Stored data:

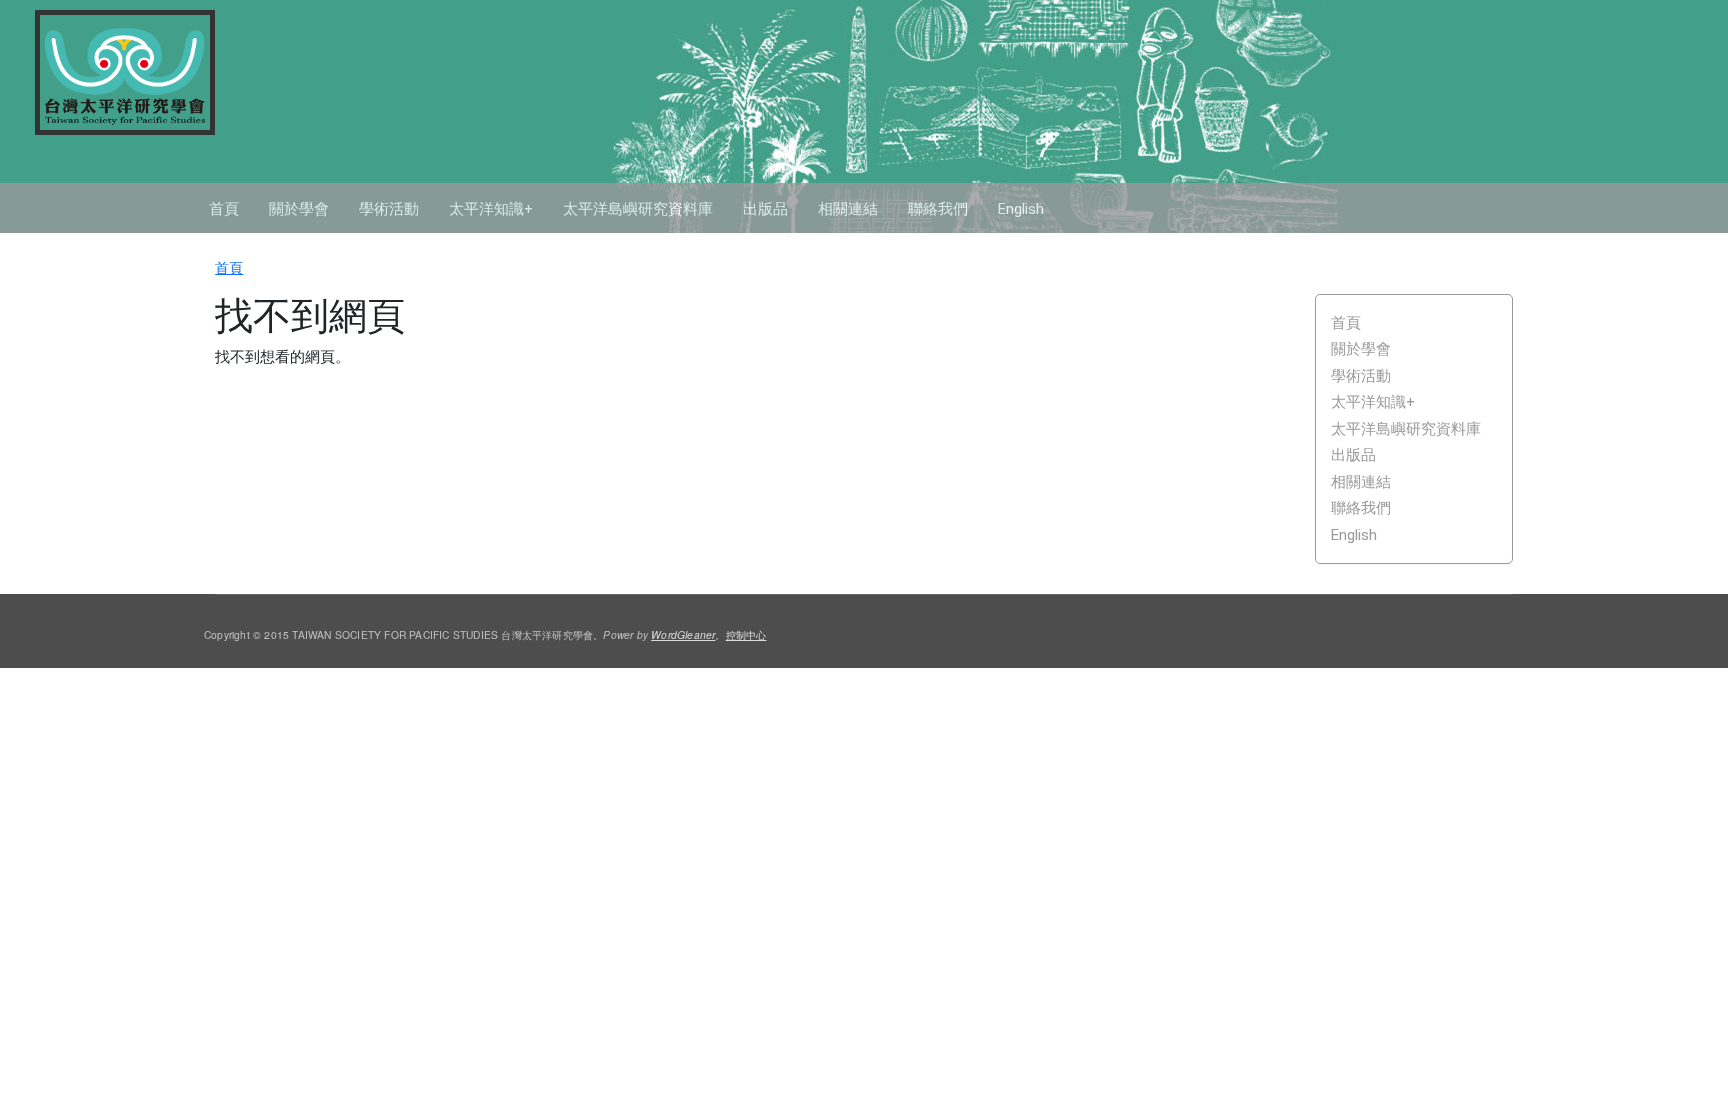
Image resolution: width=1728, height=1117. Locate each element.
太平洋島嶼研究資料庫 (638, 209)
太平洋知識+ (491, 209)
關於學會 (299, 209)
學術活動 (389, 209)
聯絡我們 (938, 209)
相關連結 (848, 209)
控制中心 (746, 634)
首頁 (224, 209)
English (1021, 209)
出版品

Exercise: Transcribe the records above exactly, without images.

Written response:
Image resolution: width=1728, height=1117. Locate each element.
太平洋島嶼研究資料庫 (638, 209)
太平洋知識+ (491, 209)
關於學會 (299, 209)
學術活動 (389, 209)
聯絡我們 (938, 209)
相關連結 (848, 209)
控制中心 (746, 634)
首頁 (224, 209)
English (1021, 209)
出版品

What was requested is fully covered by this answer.